Well, glad to know it's not just me then :)
I absolutely agree that when someone boasts too much, I tend to sort of "zone out" or divert my attention. Hope they get the message (usually not). That however works when it's one person in a group.

Lately I'm running into this more and more. The majority of groups I meet seem like this.

It's all about trying to see above people, be it in talking down to someone as if they are your superior, constantly talking about the women they have in their life (but never seeing them with any women), talking about the big things they own (which mostly they turn out not to), talking up their connections, etc...
It's just so prevailant as you try to move "up", it's like a small dick measuring contest between them all.

The funny thing is I'm just more understated, GC has thought me to meet women much more easily, but I rarely talk about it or "show it off" to guys, I consider it my private life and keep it to myself, part of the reason I don't tend to even post FR's.

■ **Required actions**:
A - Repeat part of the post about boasting word for word, beginning at the words "Well, glad to" and stopping after the words "seem like this.".
B - Answer these questions from the post about boasting:
(i) When does zoning out or diverting attention work, according to the writer?
(ii) What does the writer say about the big things such people talk about owning?
(iii) What does the writer say they don't tend to even post?
The listing that comes next is separate material, unrelated to the post about boasting.

■ **Source excerpt**:
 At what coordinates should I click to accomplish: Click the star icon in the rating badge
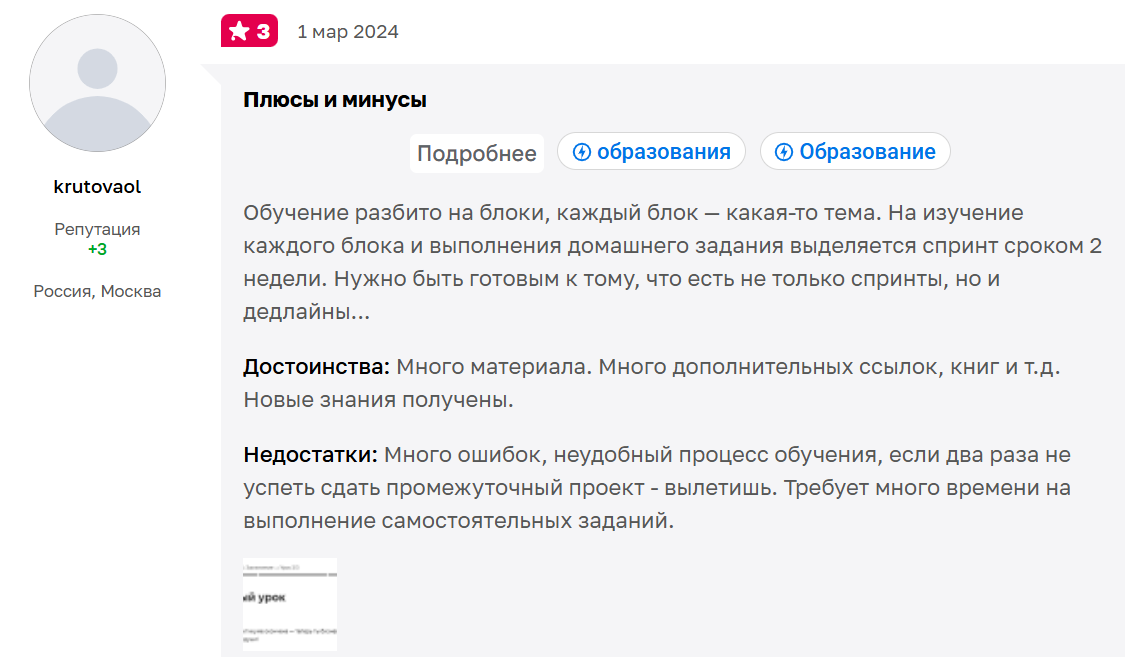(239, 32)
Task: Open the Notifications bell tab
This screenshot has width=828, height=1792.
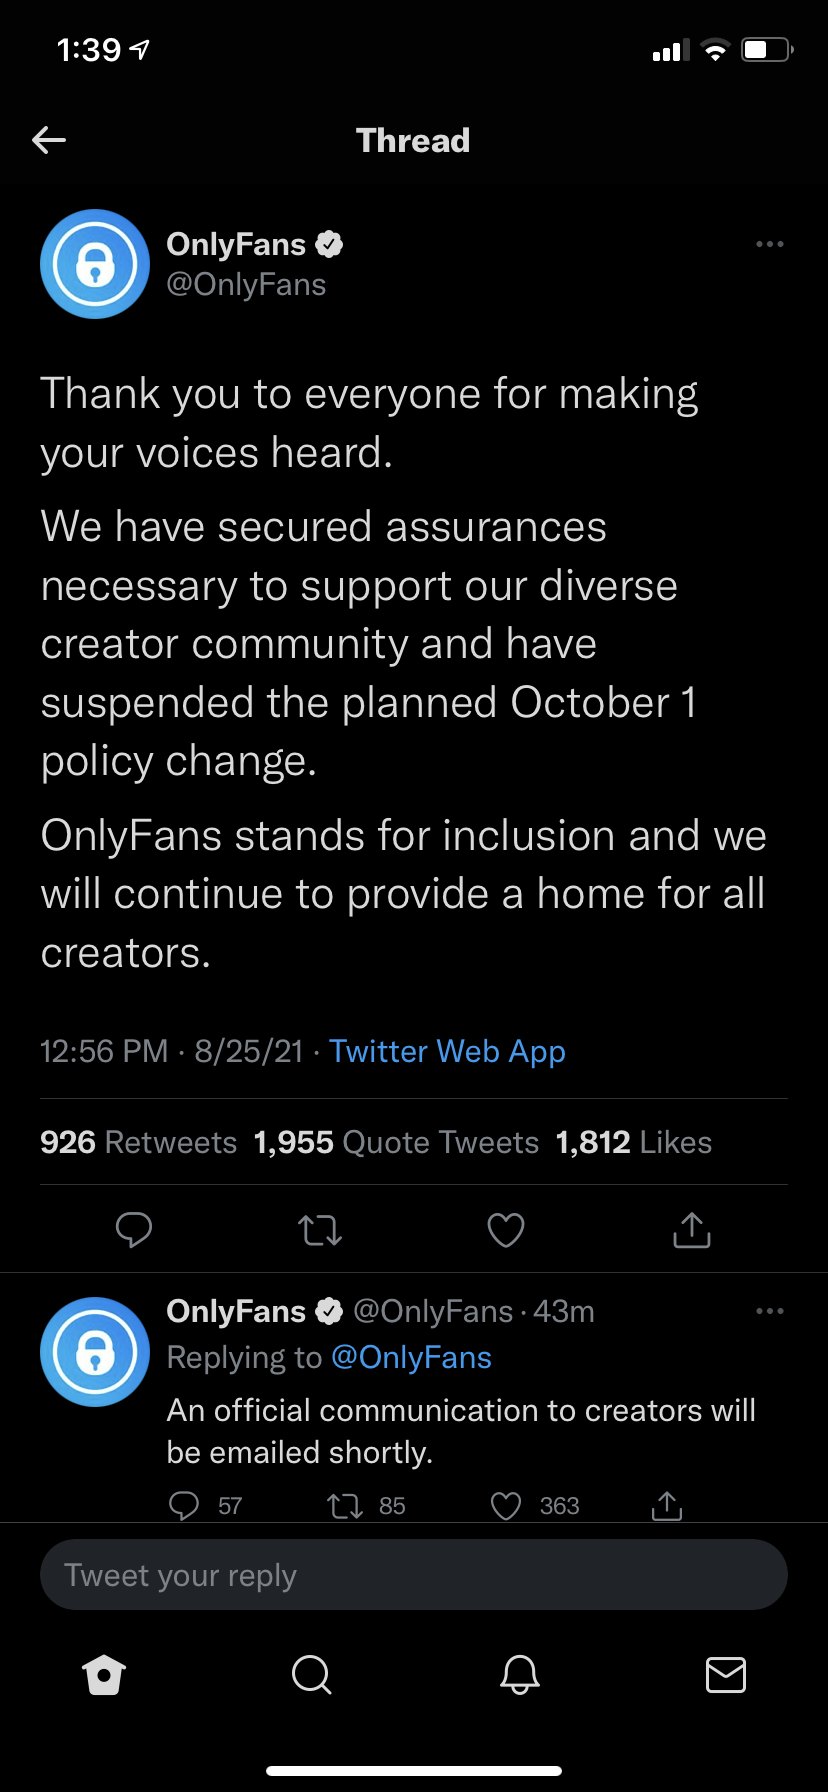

■ **Worked solutions**:
A -
Well, glad to know it's not just me then :)
I absolutely agree that when someone boasts too much, I tend to sort of "zone out" or divert my attention. Hope they get the message (usually not). That however works when it's one person in a group.

Lately I'm running into this more and more. The majority of groups I meet seem like this.

B -
(i) When it's one person in a group.
(ii) Mostly they turn out not to own them.
(iii) FR's.